Follow-up is what makes you a good doctor. Sadly, in this day and age, “I haven’t seen the patient so I assume they’re better” is not actually true at all. You have to reach the resolution in order to learn so you know exactly what to do next time.
So when I realized that cutting work hours doesn’t create wellness and fix burnout, I was initially stuck. What are the recommendations for improving your health and your care if they’re not that simple?
I heard a podcast of a customer service business where workers spoke over the phone with angry customers. The business had written in all kinds of interventions to make sure the workers were not being burned out. They had scheduled, required breaks during their work hours. They had on site relaxation and game rooms that were used daily. They even provided counseling after difficult calls. It seemed like a great top-down approach to employee wellness. But then I remembered several residency interviews I had gone on where they had relaxation and game rooms on site that were always empty. It wasn’t the lack of opportunities that were causing problems, it must be something else.
An article I read recently was a meta-analysis review of burnout interventions for physicians. The conclusion was that “Burnout is a problem of the whole health care organization, rather than individuals.” They found that nearly half of practicing physicians experience burnout in their careers. But fixing those numbers didn’t depend on the individual as much as the organization.

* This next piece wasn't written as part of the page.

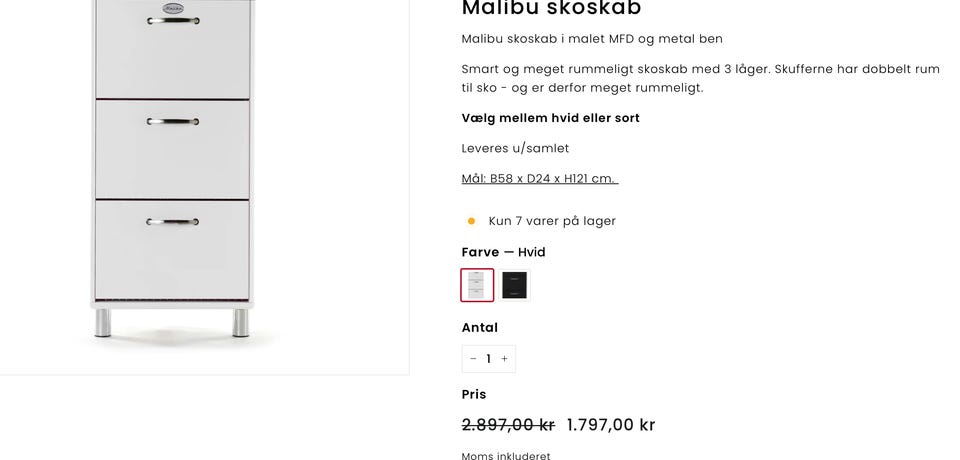Click the top drawer handle in photo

As a company- if you don’t have successful wellness campaigns in place with no workers reporting stress then you aren’t trying hard enough to prevent burnout. In the last few years, most successful interventions have been made top down- cutting work hours and call schedules. But, as described above, these are not the most effective ways to enhance learning for students, and even when interventions are available, they are not always utilized.

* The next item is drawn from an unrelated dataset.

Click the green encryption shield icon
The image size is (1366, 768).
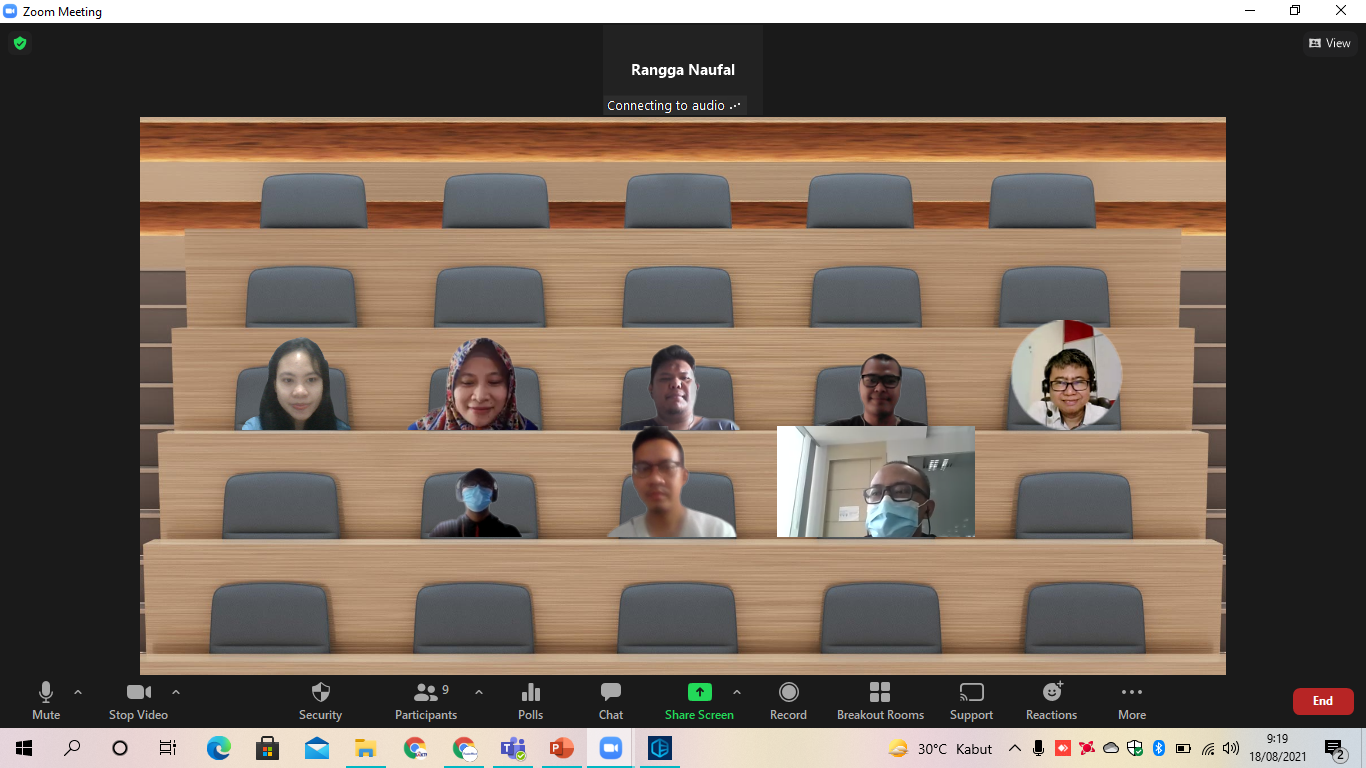point(19,43)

It wasn’t until I went to a wellness day during my residency that I realized the problem wasn’t numbers. It was expectations. The lectures we listened to that day were physicians explaining how they made their careers and family work together. How they afforded to be respectable clinicians and also make it to their kids’ soccer game. And they way they did it was, basically, by not sleeping. As they talked, I added up the hours they were working in my head and realized they were working the same schedule that the residents did- working through lunch, staying up late at night to finish charting and papers after a brief break hanging out at a soccer game in the late afternoon. It occurred to me that the problem in the field is not the amount of hours worked, the work involved, or the interventions involved as much as it is the expectations we have placed on ourselves.
Because that drudgery, that pace started in residency never ends, we are burning ourselves out. It’s said that the hours will only be required in residency, but then the same is necessary to finish fellowship, do research, work in private practice, or work in the hospital. It’s neither wise nor sustainable to expect ourselves to work 80hrs a week for the rest of our lives. What needs to change most is the expectations for what does a normal week look like? And more than that- what should a typical providers job look like? How do we create more realistic expectations for ourselves?
How do we create more realistic expectations for our future providers? When I was a student the older providers frequently disdained us, admonishing us that they had done more than that when they were young. If they had to put up with it, then surely we did too!? How can we get to a place where we are fighting for each other instead of demeaning and placing each other in impossible and unending circumstances? If we can get a combination of not only ourselves, and our companies, and our fields fighting for our health and wellness, maybe we can see this field in ways it hasn’t done in years.